Task to carry out =>
Could you print every line from the first one of the records below through the line containing "Image resolution: width=1521", with both included and nothing else?

The data START

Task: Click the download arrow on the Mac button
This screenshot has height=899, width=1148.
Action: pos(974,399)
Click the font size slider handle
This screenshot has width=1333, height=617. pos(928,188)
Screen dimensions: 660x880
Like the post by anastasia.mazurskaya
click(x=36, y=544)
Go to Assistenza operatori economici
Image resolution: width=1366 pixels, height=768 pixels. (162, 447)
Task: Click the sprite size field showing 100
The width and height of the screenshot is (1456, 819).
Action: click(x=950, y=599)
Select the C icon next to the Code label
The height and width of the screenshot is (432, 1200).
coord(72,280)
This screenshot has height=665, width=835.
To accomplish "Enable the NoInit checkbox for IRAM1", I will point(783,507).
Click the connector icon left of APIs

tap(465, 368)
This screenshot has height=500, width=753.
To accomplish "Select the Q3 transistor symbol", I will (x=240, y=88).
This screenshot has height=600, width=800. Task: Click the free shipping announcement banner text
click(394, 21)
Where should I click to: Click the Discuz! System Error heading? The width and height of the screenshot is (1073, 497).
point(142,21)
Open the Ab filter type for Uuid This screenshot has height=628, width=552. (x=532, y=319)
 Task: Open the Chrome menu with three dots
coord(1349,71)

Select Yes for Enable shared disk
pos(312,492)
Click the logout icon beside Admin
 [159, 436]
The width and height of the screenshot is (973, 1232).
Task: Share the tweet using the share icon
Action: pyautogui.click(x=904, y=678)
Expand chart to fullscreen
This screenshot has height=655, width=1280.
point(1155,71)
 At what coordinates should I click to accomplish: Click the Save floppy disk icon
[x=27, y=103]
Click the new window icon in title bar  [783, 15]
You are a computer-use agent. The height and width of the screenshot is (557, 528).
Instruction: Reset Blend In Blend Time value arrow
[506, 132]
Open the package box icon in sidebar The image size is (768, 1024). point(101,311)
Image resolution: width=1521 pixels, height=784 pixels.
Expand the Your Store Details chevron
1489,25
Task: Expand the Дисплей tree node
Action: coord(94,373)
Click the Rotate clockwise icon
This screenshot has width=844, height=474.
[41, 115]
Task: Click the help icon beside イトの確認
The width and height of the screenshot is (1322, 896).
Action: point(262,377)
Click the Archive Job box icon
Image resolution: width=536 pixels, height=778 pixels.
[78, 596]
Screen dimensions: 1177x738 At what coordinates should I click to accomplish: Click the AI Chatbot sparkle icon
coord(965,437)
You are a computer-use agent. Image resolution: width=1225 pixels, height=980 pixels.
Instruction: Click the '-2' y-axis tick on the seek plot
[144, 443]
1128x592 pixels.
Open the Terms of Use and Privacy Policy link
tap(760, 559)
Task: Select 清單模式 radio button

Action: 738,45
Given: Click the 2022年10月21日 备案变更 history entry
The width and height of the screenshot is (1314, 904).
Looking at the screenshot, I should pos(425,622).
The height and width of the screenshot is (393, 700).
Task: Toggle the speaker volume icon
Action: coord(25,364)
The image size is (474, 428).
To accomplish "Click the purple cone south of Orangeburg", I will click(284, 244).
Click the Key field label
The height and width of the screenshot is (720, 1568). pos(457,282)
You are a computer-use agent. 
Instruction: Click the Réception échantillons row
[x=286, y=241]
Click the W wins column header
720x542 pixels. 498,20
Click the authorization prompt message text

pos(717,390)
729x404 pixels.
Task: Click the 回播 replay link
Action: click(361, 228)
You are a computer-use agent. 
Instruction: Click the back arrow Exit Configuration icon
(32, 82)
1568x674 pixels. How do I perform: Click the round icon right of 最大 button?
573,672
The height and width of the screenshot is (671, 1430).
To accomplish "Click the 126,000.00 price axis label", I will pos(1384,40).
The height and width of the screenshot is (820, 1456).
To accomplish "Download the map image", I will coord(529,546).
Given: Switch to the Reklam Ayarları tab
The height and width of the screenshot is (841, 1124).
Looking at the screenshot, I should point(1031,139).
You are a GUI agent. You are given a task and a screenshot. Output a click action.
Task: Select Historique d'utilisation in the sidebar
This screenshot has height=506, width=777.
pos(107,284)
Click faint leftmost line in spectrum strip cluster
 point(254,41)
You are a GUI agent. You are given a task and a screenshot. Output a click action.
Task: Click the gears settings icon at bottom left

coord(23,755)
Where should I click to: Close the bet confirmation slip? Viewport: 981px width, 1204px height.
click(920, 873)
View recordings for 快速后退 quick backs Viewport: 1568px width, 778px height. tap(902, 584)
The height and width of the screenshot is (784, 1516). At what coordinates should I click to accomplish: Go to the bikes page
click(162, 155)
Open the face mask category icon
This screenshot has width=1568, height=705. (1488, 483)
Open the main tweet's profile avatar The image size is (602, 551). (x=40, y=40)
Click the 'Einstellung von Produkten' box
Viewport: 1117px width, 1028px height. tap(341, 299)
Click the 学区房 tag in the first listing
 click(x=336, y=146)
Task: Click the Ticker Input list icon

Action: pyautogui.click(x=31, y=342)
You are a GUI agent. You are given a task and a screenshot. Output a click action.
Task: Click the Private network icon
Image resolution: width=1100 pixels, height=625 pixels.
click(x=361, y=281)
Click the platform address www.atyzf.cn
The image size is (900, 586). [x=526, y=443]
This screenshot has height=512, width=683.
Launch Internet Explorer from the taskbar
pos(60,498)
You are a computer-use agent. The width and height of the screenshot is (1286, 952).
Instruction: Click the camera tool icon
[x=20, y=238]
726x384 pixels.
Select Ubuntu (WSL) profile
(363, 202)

The data END

Response to the exercise =>
Task: Click the download arrow on the Mac button
This screenshot has height=899, width=1148.
Action: pos(974,399)
Click the font size slider handle
This screenshot has width=1333, height=617. pos(928,188)
Screen dimensions: 660x880
Like the post by anastasia.mazurskaya
click(x=36, y=544)
Go to Assistenza operatori economici
Image resolution: width=1366 pixels, height=768 pixels. (162, 447)
Task: Click the sprite size field showing 100
The width and height of the screenshot is (1456, 819).
Action: click(x=950, y=599)
Select the C icon next to the Code label
The height and width of the screenshot is (432, 1200).
coord(72,280)
This screenshot has height=665, width=835.
To accomplish "Enable the NoInit checkbox for IRAM1", I will point(783,507).
Click the connector icon left of APIs

tap(465, 368)
This screenshot has height=500, width=753.
To accomplish "Select the Q3 transistor symbol", I will (x=240, y=88).
This screenshot has height=600, width=800. Task: Click the free shipping announcement banner text
click(394, 21)
Where should I click to: Click the Discuz! System Error heading? The width and height of the screenshot is (1073, 497).
point(142,21)
Open the Ab filter type for Uuid This screenshot has height=628, width=552. (x=532, y=319)
 Task: Open the Chrome menu with three dots
coord(1349,71)

Select Yes for Enable shared disk
pos(312,492)
Click the logout icon beside Admin
 [159, 436]
The width and height of the screenshot is (973, 1232).
Task: Share the tweet using the share icon
Action: pyautogui.click(x=904, y=678)
Expand chart to fullscreen
This screenshot has height=655, width=1280.
point(1155,71)
 At what coordinates should I click to accomplish: Click the Save floppy disk icon
[x=27, y=103]
Click the new window icon in title bar  [783, 15]
You are a computer-use agent. The height and width of the screenshot is (557, 528).
Instruction: Reset Blend In Blend Time value arrow
[506, 132]
Open the package box icon in sidebar The image size is (768, 1024). point(101,311)
Image resolution: width=1521 pixels, height=784 pixels.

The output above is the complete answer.